Noble Gas, Penny Black by David O'Meara
Reviewed by Matthew Zantingh (The Goose, issue 9, summer 2011 - pages 33, 34)
Noble Gas, Penny Black, David O’Meara’s third collection of poetry, is a world traveller. Several of the poems are set in those in-between spaces of travel, such as airports and train stations. Others travel to places as far distant as South Korea, Japan, and Turkey. These travel poems form the thematic spine of the book, but interspersed throughout are more localized reflections on past relationships, childhood events, and everyday experience.
Several poems recreate grand historical events, but focus on the gritty everyday reality of such an event. “Tales from the Revolution,” a reflection on the first night and day of the Cuban Revolution, records Lucky Luciano admiring “the waves’ blunt force rushing the rails of the Malecon” before Batista’s last dinner party in Cuba, while Edwin Tetlow, a British foreign correspondent, is “startled awake by a sudden / unmistakeable burst / of silence.” In “The Day of the Invasion,” the speaker focuses on “weather, sports, and traffic. Local / reports,” while granting the American invasion of Iraq only a passing mention as if it is a mere shadow on his or her experience. This moment in world history, important as it is, becomes for the speaker transient, much as the steam in a bathroom after a shower will continue to roll on amidst such momentous occasions.
O’Meara is also intensely interested in past relationships, especially broken or lost ones. “The Old Story,” the longest poem in the collection, is composed of five sections detailing the arc of a love relationship from its initial swelling to its levelling off and finishing with its amicable yet disastrous conclusion. The two main characters in the poem are not named, and most readers will be able to relate to this arc whether through their own experience or their friends’. In “Boswell by the Fire,” one of the strongest poems in the collection, O’Meara writes a wistful letter from James Boswell to Isabelle de Charriere, a Dutch lady Boswell met on his European travels. Set in Utrecht in the eighteenth century, the poem recalls badminton, games of whist in a salon, the “pleated billows” of Isabelle’s skirts. The poem is soaked in longing for a different time and place – that comfortable place of being found in others. Throughout the collection, O’Meara reflects on this place, both its construction and its eventual dissolution.

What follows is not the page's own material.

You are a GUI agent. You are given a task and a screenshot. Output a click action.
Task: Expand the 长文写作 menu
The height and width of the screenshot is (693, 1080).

O’Meara’s poems are comfortable like an intimate conversation with a close friend who has been travelling. Stylistically, O’Meara is not trying to push the formal boundaries of poetry, instead building vignettes of other places and times. However, the collection is by no means parochial, as O’Meara works carefully to craft poems rooted in everyday experiences, familiar to his Canadian audience even if they occur in Sunch’on, South Korea. Noble Gas, Penny Black will remind readers that poetry is a conversation?a conversation that we are both included in and kept outside of. My only disappointment with it is that it is not as long as I could have hoped, lasting only 63 pages. The collection ends like a latenight conversation cut short by the necessity of sleep and the twinklings of the dawn in the window.
MATTHEW ZANTINGH is a PhD Student in English & Cultural Studies at McMaster University in Hamilton, Ontario. His research focuses on urban nature in Canadian literature, asking the question of how our experience of the city mediates a relationship with the natural world.